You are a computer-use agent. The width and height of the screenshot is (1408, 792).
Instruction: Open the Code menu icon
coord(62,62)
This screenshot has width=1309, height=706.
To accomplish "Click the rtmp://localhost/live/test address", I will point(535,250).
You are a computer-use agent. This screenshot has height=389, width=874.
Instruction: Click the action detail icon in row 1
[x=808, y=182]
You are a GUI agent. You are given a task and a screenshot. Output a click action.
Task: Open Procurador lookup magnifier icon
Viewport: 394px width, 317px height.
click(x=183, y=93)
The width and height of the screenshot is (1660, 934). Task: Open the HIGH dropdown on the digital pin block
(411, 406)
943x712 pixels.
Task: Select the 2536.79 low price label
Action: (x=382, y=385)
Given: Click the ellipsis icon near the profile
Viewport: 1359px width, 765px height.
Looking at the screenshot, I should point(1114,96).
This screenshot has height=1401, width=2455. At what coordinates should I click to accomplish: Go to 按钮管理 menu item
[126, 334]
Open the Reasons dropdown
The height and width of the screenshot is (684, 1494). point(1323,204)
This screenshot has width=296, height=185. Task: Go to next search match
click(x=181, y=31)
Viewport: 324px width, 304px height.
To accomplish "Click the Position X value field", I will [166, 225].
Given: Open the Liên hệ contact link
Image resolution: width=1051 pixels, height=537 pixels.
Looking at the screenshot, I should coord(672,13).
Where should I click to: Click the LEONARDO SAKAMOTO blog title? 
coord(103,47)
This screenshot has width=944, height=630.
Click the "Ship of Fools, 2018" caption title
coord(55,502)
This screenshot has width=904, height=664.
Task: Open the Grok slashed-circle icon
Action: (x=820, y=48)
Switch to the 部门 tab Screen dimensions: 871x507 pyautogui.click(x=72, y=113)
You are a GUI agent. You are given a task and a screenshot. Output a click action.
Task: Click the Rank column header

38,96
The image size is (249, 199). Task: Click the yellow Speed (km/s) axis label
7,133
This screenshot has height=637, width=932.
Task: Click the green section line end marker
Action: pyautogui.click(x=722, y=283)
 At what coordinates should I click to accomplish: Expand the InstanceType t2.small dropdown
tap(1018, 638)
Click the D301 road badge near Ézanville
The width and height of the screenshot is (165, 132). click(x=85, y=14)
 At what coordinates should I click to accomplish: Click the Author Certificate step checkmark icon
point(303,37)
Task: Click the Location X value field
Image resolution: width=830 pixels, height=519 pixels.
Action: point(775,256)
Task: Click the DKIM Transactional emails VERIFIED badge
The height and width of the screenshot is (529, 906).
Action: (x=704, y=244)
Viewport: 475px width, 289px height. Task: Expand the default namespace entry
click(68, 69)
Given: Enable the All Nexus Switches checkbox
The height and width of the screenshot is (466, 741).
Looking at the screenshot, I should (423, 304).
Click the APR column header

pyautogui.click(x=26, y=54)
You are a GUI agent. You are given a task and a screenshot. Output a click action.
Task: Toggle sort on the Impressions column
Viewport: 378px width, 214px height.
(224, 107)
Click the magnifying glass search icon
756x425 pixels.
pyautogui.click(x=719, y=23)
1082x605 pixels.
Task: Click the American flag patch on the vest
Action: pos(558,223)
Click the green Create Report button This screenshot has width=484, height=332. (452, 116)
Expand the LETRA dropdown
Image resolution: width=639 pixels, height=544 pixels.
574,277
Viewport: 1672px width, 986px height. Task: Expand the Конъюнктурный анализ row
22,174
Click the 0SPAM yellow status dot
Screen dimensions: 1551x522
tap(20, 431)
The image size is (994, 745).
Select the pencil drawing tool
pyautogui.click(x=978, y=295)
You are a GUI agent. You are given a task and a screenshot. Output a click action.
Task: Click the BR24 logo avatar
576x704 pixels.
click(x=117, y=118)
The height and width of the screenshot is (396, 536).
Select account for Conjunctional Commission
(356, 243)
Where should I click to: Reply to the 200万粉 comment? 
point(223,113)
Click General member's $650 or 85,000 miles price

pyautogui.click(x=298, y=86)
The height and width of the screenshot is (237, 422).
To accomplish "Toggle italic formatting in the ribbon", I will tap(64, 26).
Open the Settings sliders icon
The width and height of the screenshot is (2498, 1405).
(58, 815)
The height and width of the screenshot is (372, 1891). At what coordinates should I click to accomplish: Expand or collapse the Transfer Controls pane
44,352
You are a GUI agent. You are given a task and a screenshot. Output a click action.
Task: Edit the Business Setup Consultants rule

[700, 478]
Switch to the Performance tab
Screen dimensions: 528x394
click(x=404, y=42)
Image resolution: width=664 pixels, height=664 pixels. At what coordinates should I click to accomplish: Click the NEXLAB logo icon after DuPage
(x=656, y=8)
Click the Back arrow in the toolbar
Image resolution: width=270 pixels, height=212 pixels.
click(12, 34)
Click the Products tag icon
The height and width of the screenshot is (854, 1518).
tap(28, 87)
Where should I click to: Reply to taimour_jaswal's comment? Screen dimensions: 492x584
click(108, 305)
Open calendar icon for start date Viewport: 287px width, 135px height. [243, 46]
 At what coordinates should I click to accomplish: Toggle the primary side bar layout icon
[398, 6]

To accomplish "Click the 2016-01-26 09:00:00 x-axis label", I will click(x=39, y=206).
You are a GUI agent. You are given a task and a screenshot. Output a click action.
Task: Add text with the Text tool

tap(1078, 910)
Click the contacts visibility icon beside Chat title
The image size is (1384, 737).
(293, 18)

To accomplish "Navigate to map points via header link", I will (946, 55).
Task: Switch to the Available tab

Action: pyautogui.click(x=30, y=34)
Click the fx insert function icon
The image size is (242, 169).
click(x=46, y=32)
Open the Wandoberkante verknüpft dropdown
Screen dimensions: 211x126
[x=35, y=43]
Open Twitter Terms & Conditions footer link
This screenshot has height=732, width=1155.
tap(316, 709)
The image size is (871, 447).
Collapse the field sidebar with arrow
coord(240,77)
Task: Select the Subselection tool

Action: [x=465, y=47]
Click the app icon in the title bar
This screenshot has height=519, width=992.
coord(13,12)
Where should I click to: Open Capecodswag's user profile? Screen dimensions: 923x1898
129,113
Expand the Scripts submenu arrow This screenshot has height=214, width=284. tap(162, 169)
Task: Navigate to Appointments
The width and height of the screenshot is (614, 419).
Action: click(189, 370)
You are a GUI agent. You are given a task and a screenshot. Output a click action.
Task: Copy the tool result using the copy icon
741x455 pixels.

******************************

▸ Exercise details
Quote all of the lines above word for word.

▸ The completed task
You are a computer-use agent. The width and height of the screenshot is (1408, 792).
Instruction: Open the Code menu icon
coord(62,62)
This screenshot has width=1309, height=706.
To accomplish "Click the rtmp://localhost/live/test address", I will point(535,250).
You are a computer-use agent. This screenshot has height=389, width=874.
Instruction: Click the action detail icon in row 1
[x=808, y=182]
You are a GUI agent. You are given a task and a screenshot. Output a click action.
Task: Open Procurador lookup magnifier icon
Viewport: 394px width, 317px height.
click(x=183, y=93)
The width and height of the screenshot is (1660, 934). Task: Open the HIGH dropdown on the digital pin block
(411, 406)
943x712 pixels.
Task: Select the 2536.79 low price label
Action: (x=382, y=385)
Given: Click the ellipsis icon near the profile
Viewport: 1359px width, 765px height.
Looking at the screenshot, I should point(1114,96).
This screenshot has height=1401, width=2455. At what coordinates should I click to accomplish: Go to 按钮管理 menu item
[126, 334]
Open the Reasons dropdown
The height and width of the screenshot is (684, 1494). point(1323,204)
This screenshot has width=296, height=185. Task: Go to next search match
click(x=181, y=31)
Viewport: 324px width, 304px height.
To accomplish "Click the Position X value field", I will [166, 225].
Given: Open the Liên hệ contact link
Image resolution: width=1051 pixels, height=537 pixels.
Looking at the screenshot, I should coord(672,13).
Where should I click to: Click the LEONARDO SAKAMOTO blog title? 
coord(103,47)
This screenshot has width=944, height=630.
Click the "Ship of Fools, 2018" caption title
coord(55,502)
This screenshot has width=904, height=664.
Task: Open the Grok slashed-circle icon
Action: (x=820, y=48)
Switch to the 部门 tab Screen dimensions: 871x507 pyautogui.click(x=72, y=113)
You are a GUI agent. You are given a task and a screenshot. Output a click action.
Task: Click the Rank column header

38,96
The image size is (249, 199). Task: Click the yellow Speed (km/s) axis label
7,133
This screenshot has height=637, width=932.
Task: Click the green section line end marker
Action: pyautogui.click(x=722, y=283)
 At what coordinates should I click to accomplish: Expand the InstanceType t2.small dropdown
tap(1018, 638)
Click the D301 road badge near Ézanville
The width and height of the screenshot is (165, 132). click(x=85, y=14)
 At what coordinates should I click to accomplish: Click the Author Certificate step checkmark icon
point(303,37)
Task: Click the Location X value field
Image resolution: width=830 pixels, height=519 pixels.
Action: point(775,256)
Task: Click the DKIM Transactional emails VERIFIED badge
The height and width of the screenshot is (529, 906).
Action: (x=704, y=244)
Viewport: 475px width, 289px height. Task: Expand the default namespace entry
click(68, 69)
Given: Enable the All Nexus Switches checkbox
The height and width of the screenshot is (466, 741).
Looking at the screenshot, I should (423, 304).
Click the APR column header

pyautogui.click(x=26, y=54)
You are a GUI agent. You are given a task and a screenshot. Output a click action.
Task: Toggle sort on the Impressions column
Viewport: 378px width, 214px height.
(224, 107)
Click the magnifying glass search icon
756x425 pixels.
pyautogui.click(x=719, y=23)
1082x605 pixels.
Task: Click the American flag patch on the vest
Action: pos(558,223)
Click the green Create Report button This screenshot has width=484, height=332. (452, 116)
Expand the LETRA dropdown
Image resolution: width=639 pixels, height=544 pixels.
574,277
Viewport: 1672px width, 986px height. Task: Expand the Конъюнктурный анализ row
22,174
Click the 0SPAM yellow status dot
Screen dimensions: 1551x522
tap(20, 431)
The image size is (994, 745).
Select the pencil drawing tool
pyautogui.click(x=978, y=295)
You are a GUI agent. You are given a task and a screenshot. Output a click action.
Task: Click the BR24 logo avatar
576x704 pixels.
click(x=117, y=118)
The height and width of the screenshot is (396, 536).
Select account for Conjunctional Commission
(356, 243)
Where should I click to: Reply to the 200万粉 comment? 
point(223,113)
Click General member's $650 or 85,000 miles price

pyautogui.click(x=298, y=86)
The height and width of the screenshot is (237, 422).
To accomplish "Toggle italic formatting in the ribbon", I will tap(64, 26).
Open the Settings sliders icon
The width and height of the screenshot is (2498, 1405).
(58, 815)
The height and width of the screenshot is (372, 1891). At what coordinates should I click to accomplish: Expand or collapse the Transfer Controls pane
44,352
You are a GUI agent. You are given a task and a screenshot. Output a click action.
Task: Edit the Business Setup Consultants rule

[700, 478]
Switch to the Performance tab
Screen dimensions: 528x394
click(x=404, y=42)
Image resolution: width=664 pixels, height=664 pixels. At what coordinates should I click to accomplish: Click the NEXLAB logo icon after DuPage
(x=656, y=8)
Click the Back arrow in the toolbar
Image resolution: width=270 pixels, height=212 pixels.
click(12, 34)
Click the Products tag icon
The height and width of the screenshot is (854, 1518).
tap(28, 87)
Where should I click to: Reply to taimour_jaswal's comment? Screen dimensions: 492x584
click(108, 305)
Open calendar icon for start date Viewport: 287px width, 135px height. [243, 46]
 At what coordinates should I click to accomplish: Toggle the primary side bar layout icon
[398, 6]

To accomplish "Click the 2016-01-26 09:00:00 x-axis label", I will click(x=39, y=206).
You are a GUI agent. You are given a task and a screenshot. Output a click action.
Task: Add text with the Text tool

tap(1078, 910)
Click the contacts visibility icon beside Chat title
The image size is (1384, 737).
(293, 18)

To accomplish "Navigate to map points via header link", I will (946, 55).
Task: Switch to the Available tab

Action: pyautogui.click(x=30, y=34)
Click the fx insert function icon
The image size is (242, 169).
click(x=46, y=32)
Open the Wandoberkante verknüpft dropdown
Screen dimensions: 211x126
[x=35, y=43]
Open Twitter Terms & Conditions footer link
This screenshot has height=732, width=1155.
tap(316, 709)
The image size is (871, 447).
Collapse the field sidebar with arrow
coord(240,77)
Task: Select the Subselection tool

Action: [x=465, y=47]
Click the app icon in the title bar
This screenshot has height=519, width=992.
coord(13,12)
Where should I click to: Open Capecodswag's user profile? Screen dimensions: 923x1898
129,113
Expand the Scripts submenu arrow This screenshot has height=214, width=284. tap(162, 169)
Task: Navigate to Appointments
The width and height of the screenshot is (614, 419).
Action: click(189, 370)
You are a GUI agent. You are given a task and a screenshot. Output a click action.
Task: Copy the tool result using the copy icon
741x455 pixels.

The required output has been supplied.